Carla Di-Gianni tiene la visión de una joven de 20 y tiene 57 años. El secreto es que optó por un implante de lentes multifocales. .
“Estos lentes son el mejor dinero que he invertido”, asegura Di Gianni, quien primero se operó de un ojo y, dos meses más tarde, del otro.
En el 2006, cuando Di Gianni se sometió a la operación, los lentes multifocales eran algo nuevo. “La doctora fue sincera conmigo y me dijo que no me podía decir mucho sobre los lentes porque no los conocía bien, pero decidí arriesgarme”. Al principio, la operación tuvo sus secuelas ya que veía destellos por la noche. “Eran molestos porque las luces de los autos y de la carretera se agrandaban 100 veces más, pero ahora veo perfectamente”.
La doctora Sonia H. Yoo, profesora de Oftalmología del Instituto Bascom Palmer de la Universidad de Miami explica que, precisamente debido a que los lentes multifocales pueden generar estos destellos, existe una alternativa que se llama el implante de lente de cristal, que no causa destellos pero no es tan preciso.
“Son dos lentes diferentes”, explica la doctora Yoo. “El multifocal cuenta con una serie de anillos que proporcionan una gran diversidad para enfocar y ver. El lente de cristal que está hecho de silicona, es un lente que ofrece visión de lejos, intermedia y de cerca. Sin embargo, si vas a leer una letra pequeña, puede que necesites gafas”.
Esta operación “retrocede el reloj óptico de unos 10 a 15 años”, dice la doctora Yoo. “Es como un lifting óptico”, bromea la cirujana.
En realidad estos lentes fueron diseñados en un principio para solucionar las cataratas. Hoy en día, los implantes se han convertido en una opción válida para resolver deficiencias ópticas que el Lasik no puede hacer. “El Lasik no es la cirugía adecuada para todo el mundo”, dice la doctora Yoo. “Con este lente puedes ver de lejos y de cerca y te corrige todas las deficiencias ópticas”
Por ejemplo, Di Gianni no consideró Lasik cuando descubrió su condición. Empezó a perder la visión de cerca alrededor de los 45 años y fue entonces cuando acudió al oftalmólogo. Gracias a los análisis supo que no solo tenía presbicia, sino también miopía. “Cuando una persona nunca ha visto bien, lo que ve le parece normal”, dice Di Gianni.

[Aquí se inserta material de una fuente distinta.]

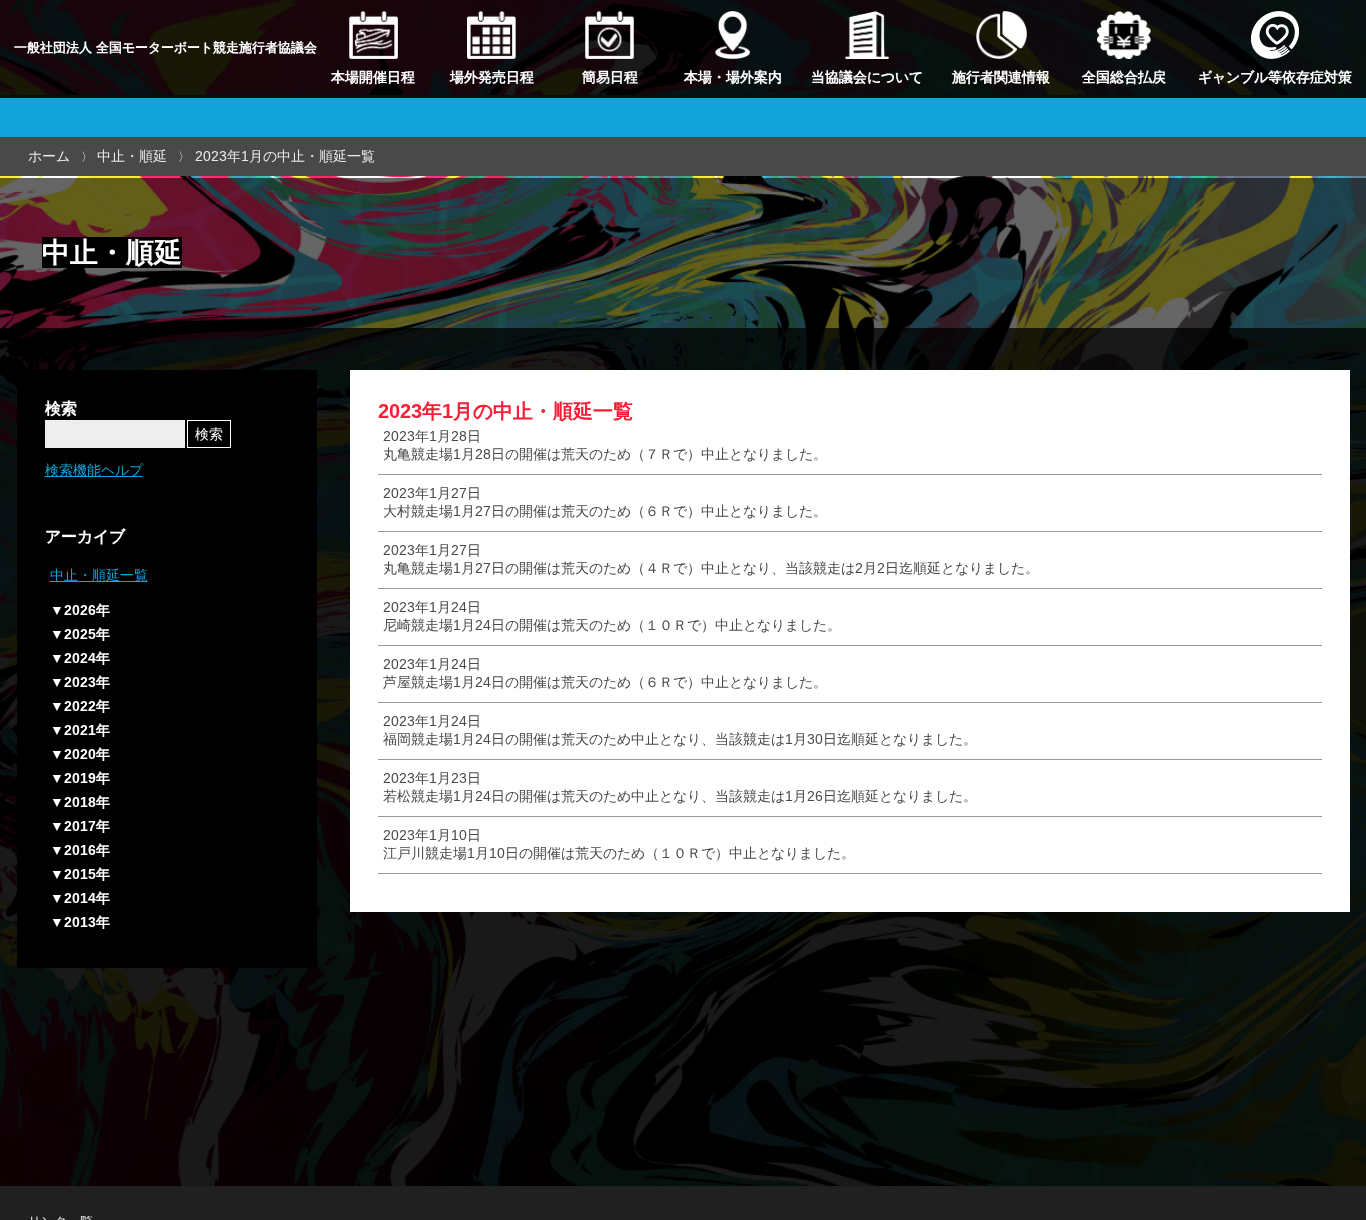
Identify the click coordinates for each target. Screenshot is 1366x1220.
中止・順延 (132, 156)
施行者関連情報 (1001, 77)
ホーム (49, 156)
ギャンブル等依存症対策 (1275, 77)
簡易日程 (610, 77)
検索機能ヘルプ (94, 470)
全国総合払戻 (1124, 77)
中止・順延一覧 (99, 575)
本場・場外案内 (733, 77)
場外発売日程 (492, 77)
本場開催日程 (373, 77)
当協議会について (867, 77)
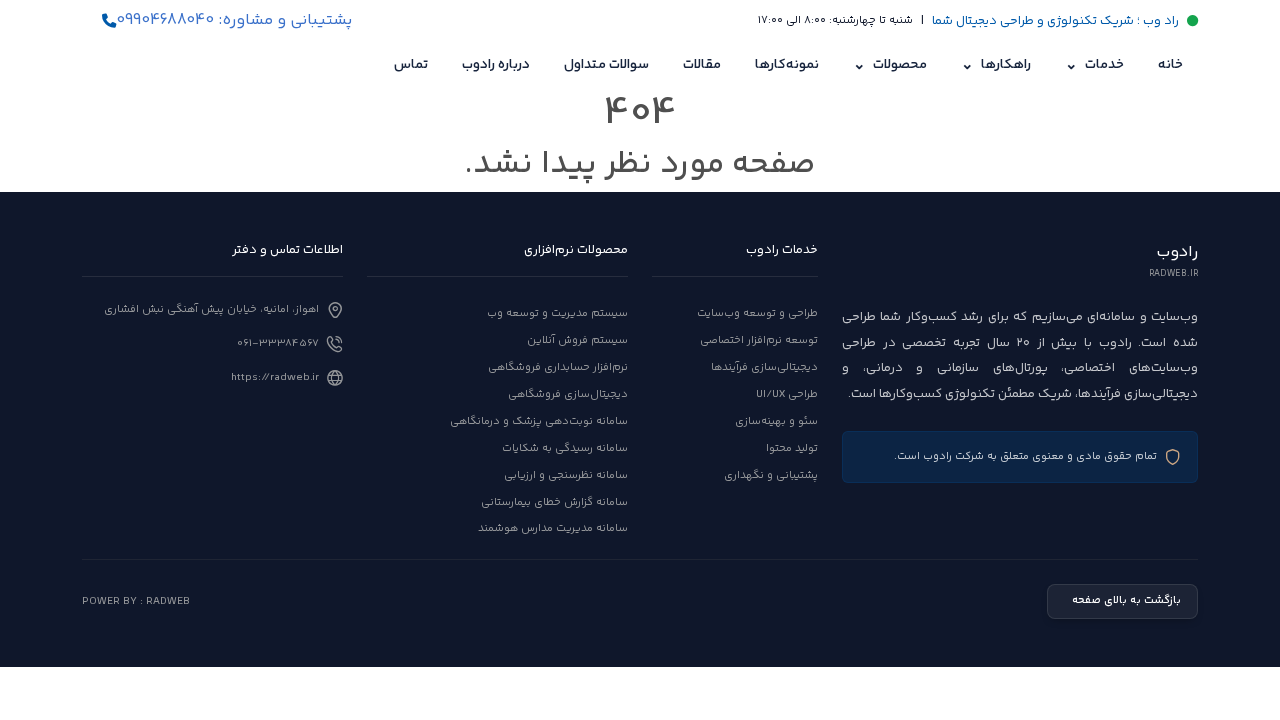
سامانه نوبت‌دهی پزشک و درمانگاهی (539, 421)
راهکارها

La paciente señala que los lentes de contacto supusieron toda una odisea. “Quitártelos, ponértelos, limpiarlos, tenía los ojos muy secos y al final pensé que el implante era mejor”. La operación le costó 5,000 dólares cada ojo.
La Dra. Carol Karp, profesora de Oftalmología del Instituto Bascom Palmer del Colegio de Medicina de la Universidad de Miami, señala que los principales candidatos a esta operación de implantes siguen siendo los pacientes con cataratas, ya que entonces el cristalino del lente intraocular está opaco y no les queda otro remedio que poner uno artificial de acrílico. El seguro médico, explica la doctora, paga la operación de cataratas así como el lente monofocal y el Medicare también. Sin embargo, no paga por el multifocal que son 2,500 dólares extra por ojo.
Los que quieran ver de cerca y de lejos sin tener que pagar extra por los lentes multifocales se les puede sugerir el uso de un lente que corrija cada condición en cada ojo y así la suma de ambos equivale a una visión casi perfecta. “La mayoría de los pacientes se acostumbran al punto que no saben con qué ojo están leyendo o mirando algo de lejos”, dice Carol Karp.
Y según Yoo “hay que tener en cuenta que, para aquellos que no padecen de esa condición, el implante es una operación dentro del ojo y tiene sus riesgos como cualquier cirugía”.